Page extract
The International Federation of Red Cross and Red Crescent Societies has chosen Nigeria as for a test run for its new draft Epidemic and Disaster Control strategy to help fight and avert natural and man made disasters presenting bedeviling several countries in the world.
The epidemic control strategy is designed to get countries ready to adopt new, faster methods of saving lives and properties during natural disasters and out break diseases.
Nigeria, according to the IFRCS, was chosen because of its proneness to epidemics and for its 350,000 strong volunteers.
The Senior Officer, Public Health Emergencies, IFRCS, Mr Tammam Aloudat, who spoke to our correspondent during the training of volunteers in Abuja, said the international body was concerned with teaching countries new, simple public health methods of combating epidemics.
He said Nigeria was prone to natural disasters as well as disease outbreaks like cholera, meningitis, and malaria, but unfortunately, it was not well equipped with several new prevention methods to save human lives.
Aloudat said with a wide volunteer base of 350,000 people, the Nigeria Red Cross Society was in a position to provide a reliable and const-ructive feedback to the Geneva-based IFRCS for eventual adoption by all countries.

Required tasks
a – Copy the passage from the article on the Red Cross epidemic strategy test in Nigeria, starting at "The International Federation" up to and including "of combating epidemics.".
b – Continue the article on the Red Cross epidemic strategy test in Nigeria, picking up right after its last sentence.

[Records from a dataset]

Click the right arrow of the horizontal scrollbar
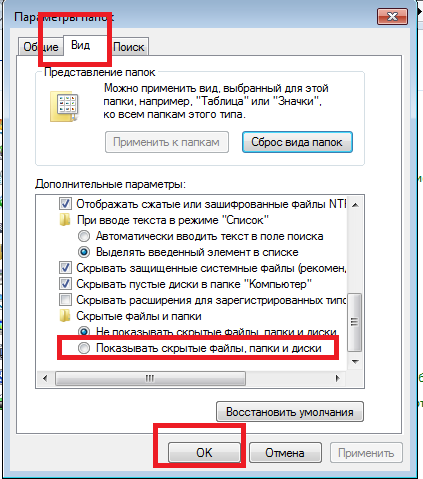Viewport: 423px width, 479px height. (338, 378)
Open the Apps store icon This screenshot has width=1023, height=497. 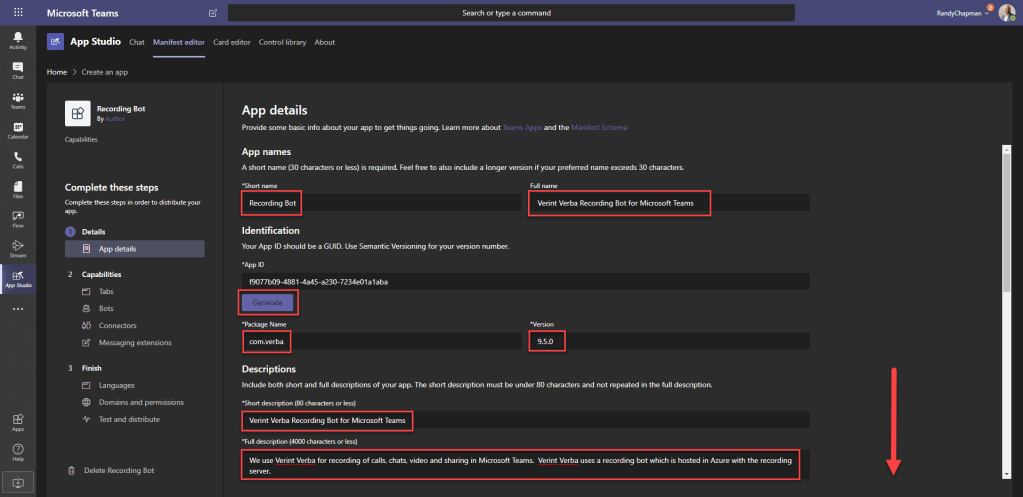coord(18,423)

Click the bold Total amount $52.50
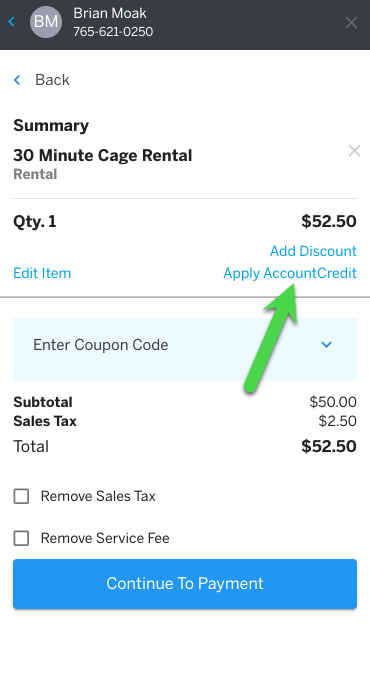pos(329,446)
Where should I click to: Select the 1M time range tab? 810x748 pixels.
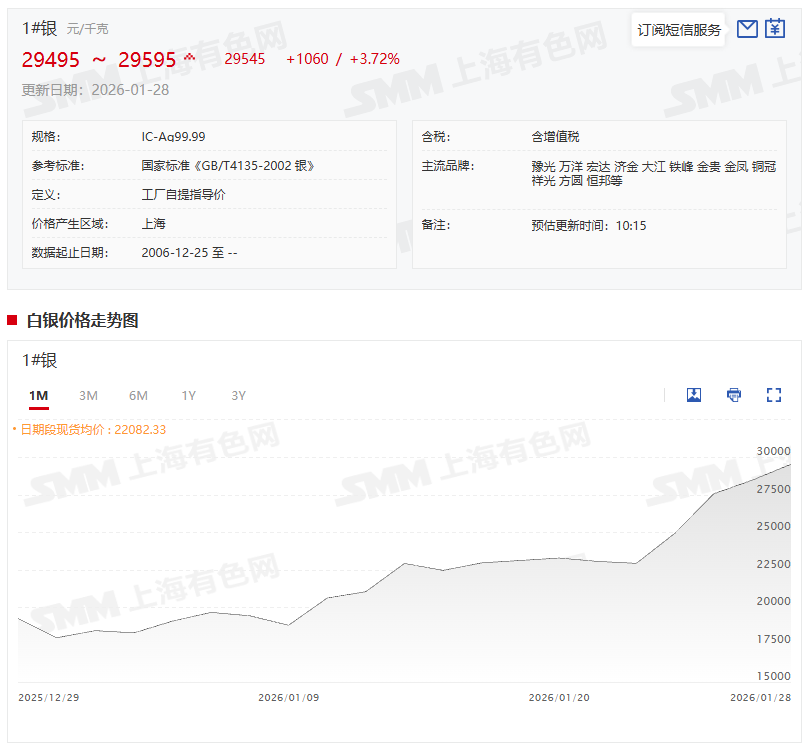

Solved tasks
a –
The International Federation of Red Cross and Red Crescent Societies has chosen Nigeria as for a test run for its new draft Epidemic and Disaster Control strategy to help fight and avert natural and man made disasters presenting bedeviling several countries in the world.
The epidemic control strategy is designed to get countries ready to adopt new, faster methods of saving lives and properties during natural disasters and out break diseases.
Nigeria, according to the IFRCS, was chosen because of its proneness to epidemics and for its 350,000 strong volunteers.
The Senior Officer, Public Health Emergencies, IFRCS, Mr Tammam Aloudat, who spoke to our correspondent during the training of volunteers in Abuja, said the international body was concerned with teaching countries new, simple public health methods of combating epidemics.

b –
His words "The new manual is a symbolic commitment of IFRCS to get countries to respond faster and better to epidemics. We want to reduce the vulnerability to epidemics within the general population.
"Nigeria sits in a place where it is endemic to many communicable diseases, particularly, yellow fever, malaria, polio, meningitis, and measles. This makes communities with little prevention susceptible to having outbreaks of these diseases.
"We are trying not to only prevent outbreaks, but we also try to mobilise people to prepare for them. People have to be mobilised, taught and trained on those things they could do to save lives in event of outbreaks and epidemics.
"People have to know that it is not only medicine that cure people or save people from epidemics. It is public health approach. People have to know that the management of cholera is not about vaccines, but water, good sanitation, and good hygiene habits."